Private school teachers entitled to gratuity: Supreme Court
India Today
The Supreme Court, on Thursday, ruled that private school teachers are also entitled to gratuity benefits and directed private schools to pay employees/teachers gratuity with interest in terms of the Payment of Gratuity Act, 1972, in six weeks.
The Supreme Court, on Thursday, ruled that private school teachers who have retired since April 1997 and completed five years of service will be entitled for the gratuity.
The Supreme Court upheld the 2009 amendment to the Payment of Gratuity Act, 1972 and ruled that the benefit of gratuity would extend to teachers, including those employed in private schools.
A bench of Justices Sanjiv Khanna and Bela M Trivedi said, “The amendment with retrospective effect remedies the injustice and discrimination suffered by the teachers on account of a legislative mistake, which was understood after the pronouncement of the judgment in Ahmedabad Private Primary Teachers’ Association. The amendment was necessary to ensure that something which was due and payable to the teachers is not denied to them due to a defect in the statute."

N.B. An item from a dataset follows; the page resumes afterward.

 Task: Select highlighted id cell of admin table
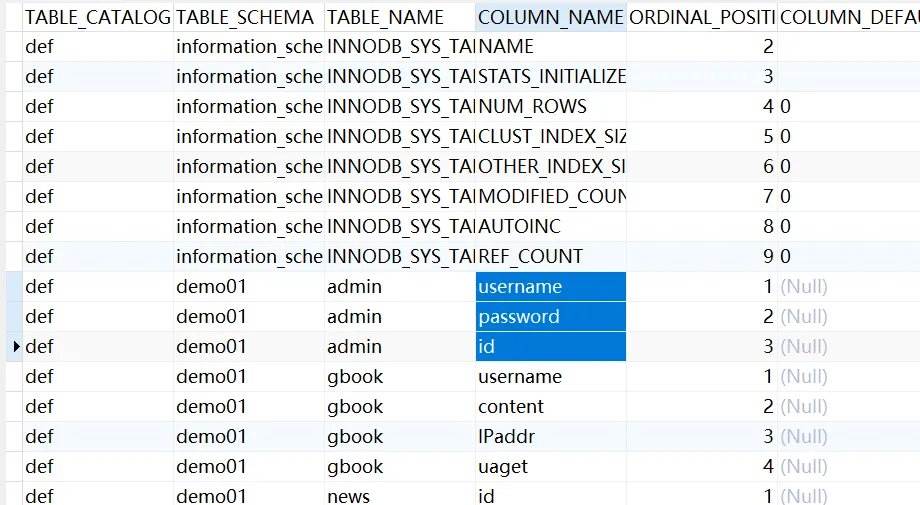point(550,347)
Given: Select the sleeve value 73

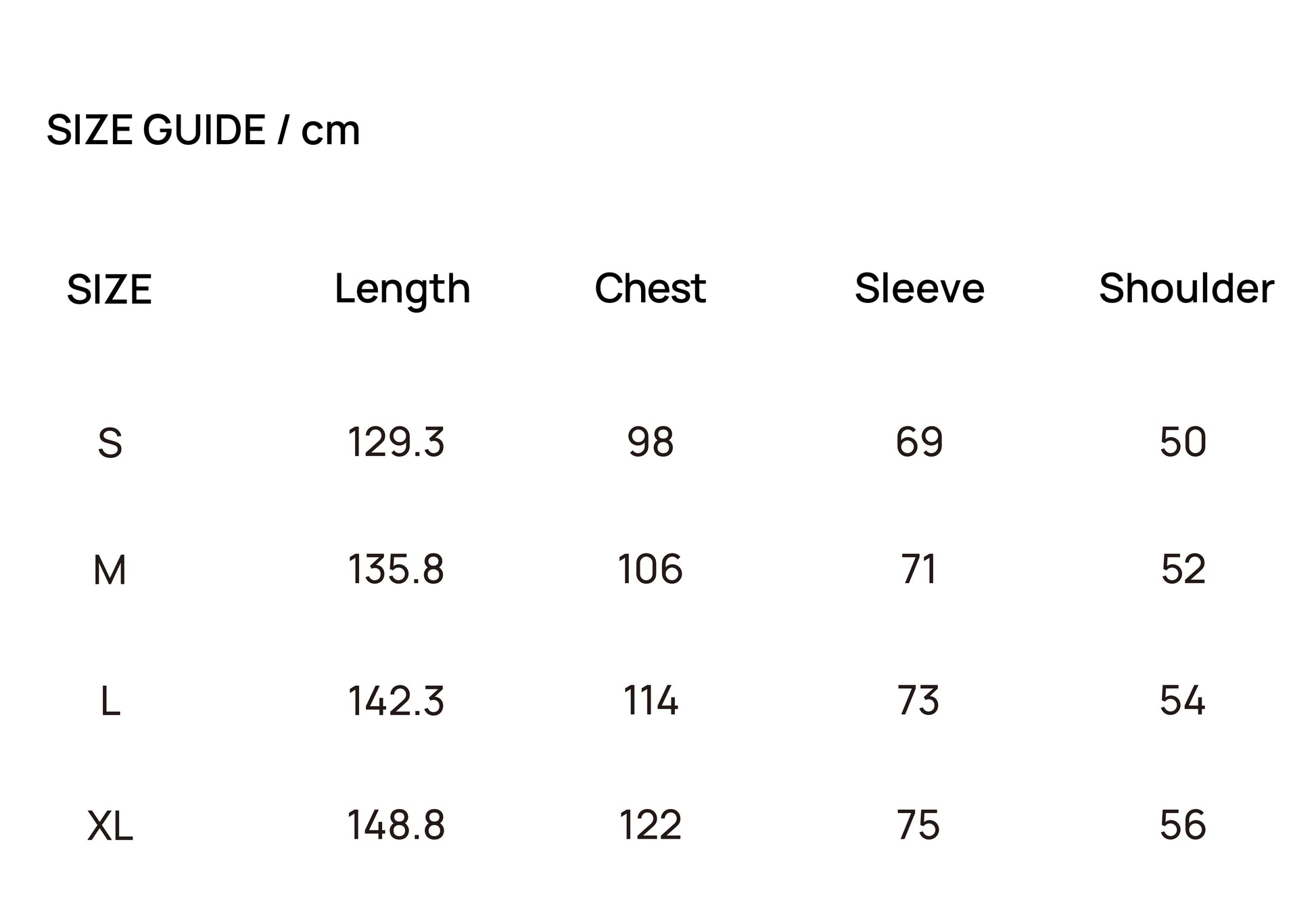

The bench rejected the argument of private schools that they don't have the capacity and ability to pay gratuity to the teachers is unapt and parsimonious.
The court directed private schools to pay employees/teachers gratuity with interest in terms of the Act in six weeks.
The order came on a petition filed by Independent Schools' Federation of India challenging the validity of the amendment.
Private schools have argued before the Supreme Court that the 2009 legislation was in violation of an apex court judgment that had upheld the view that private school teachers were not employees and so not entitled for gratuity.